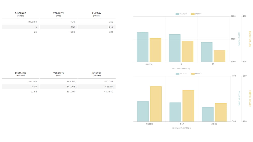
Task: Select the 440.642 joules energy cell
Action: pos(109,92)
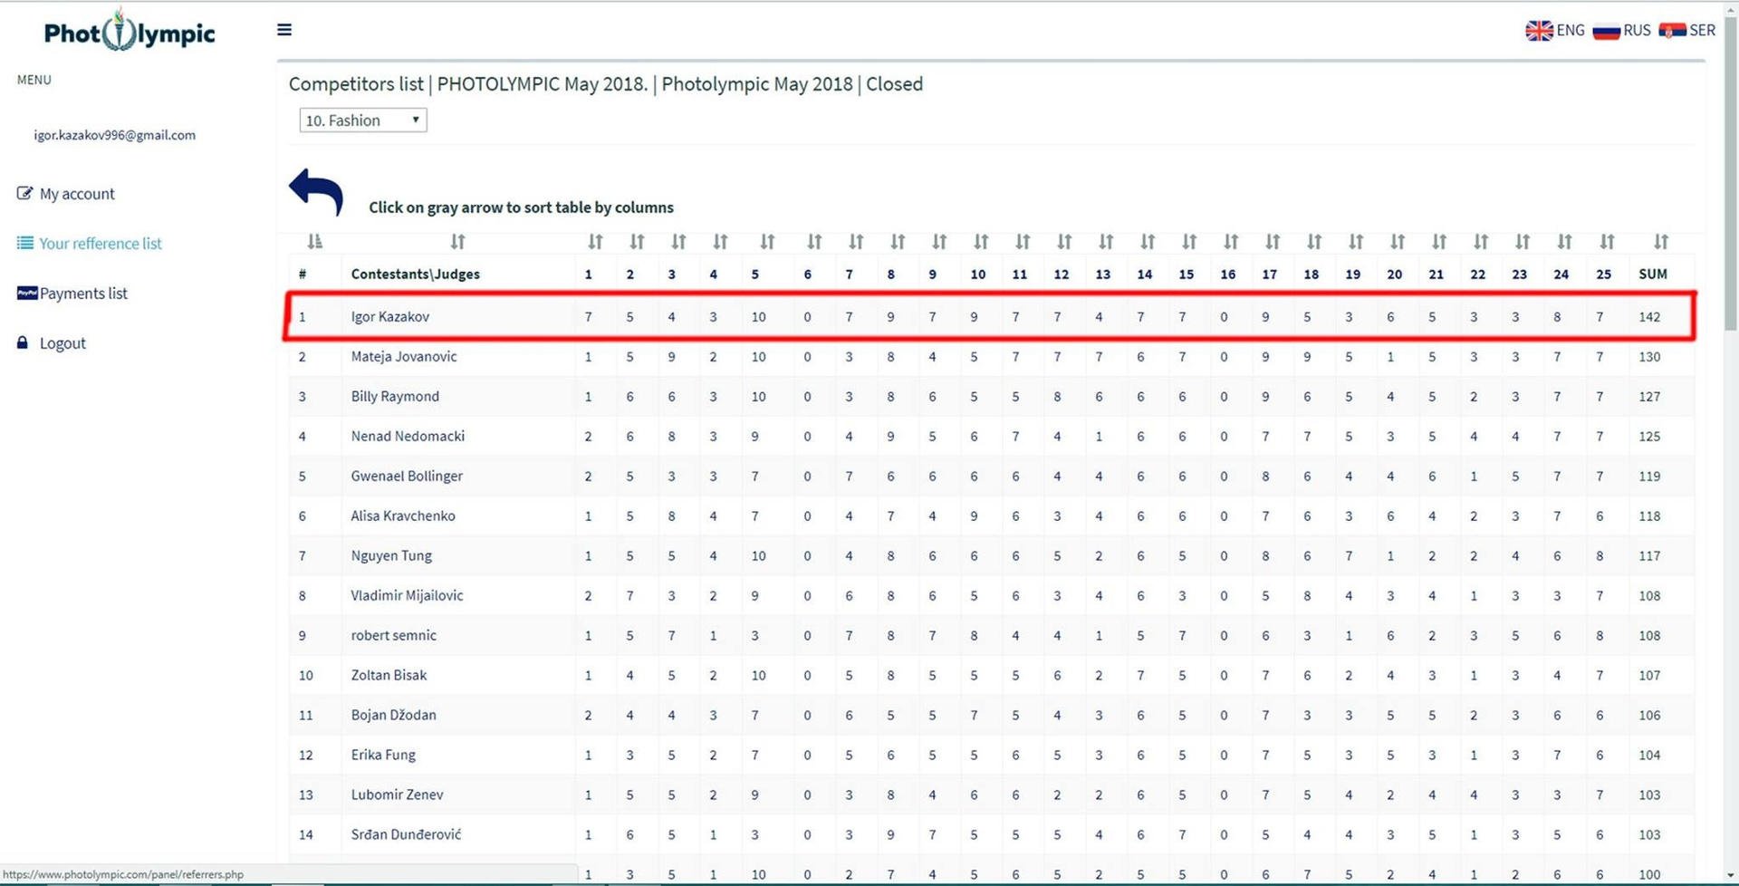Viewport: 1739px width, 886px height.
Task: Click Logout in the sidebar
Action: point(62,343)
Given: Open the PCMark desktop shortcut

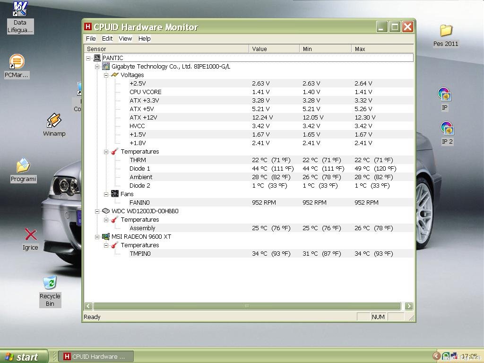Looking at the screenshot, I should 17,62.
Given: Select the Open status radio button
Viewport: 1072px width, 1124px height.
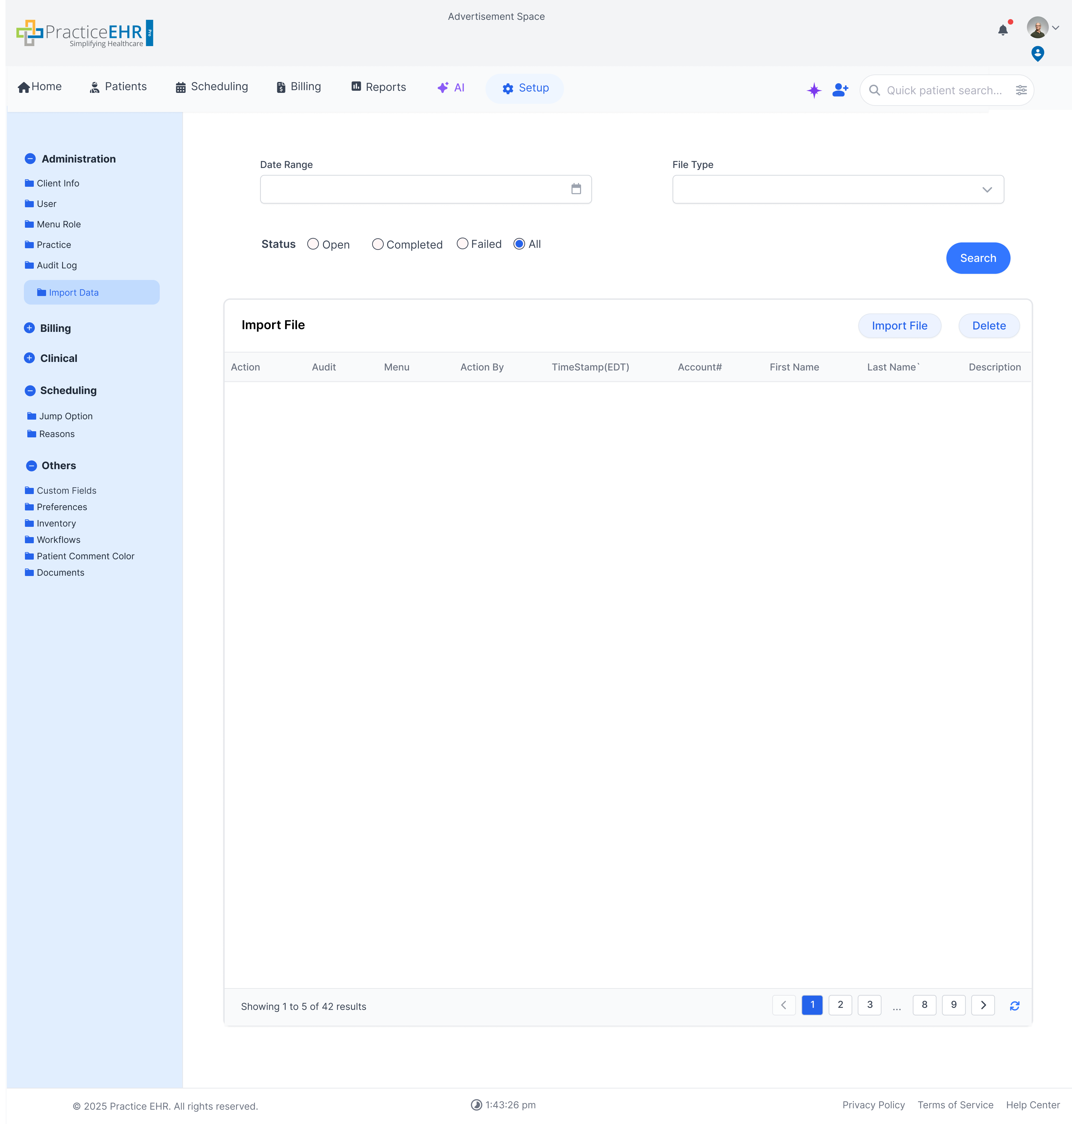Looking at the screenshot, I should pyautogui.click(x=313, y=244).
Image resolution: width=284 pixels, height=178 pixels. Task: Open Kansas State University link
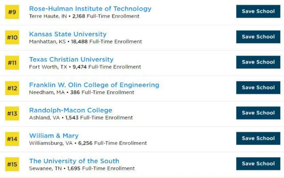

- DIRECTIVE
Return each line of the data above that contains the string "Open".

- FINAL RESULT
Given: Open the PCMark desktop shortcut
Given: Select the Open status radio button
Image resolution: width=284 pixels, height=178 pixels. Task: Open Kansas State University link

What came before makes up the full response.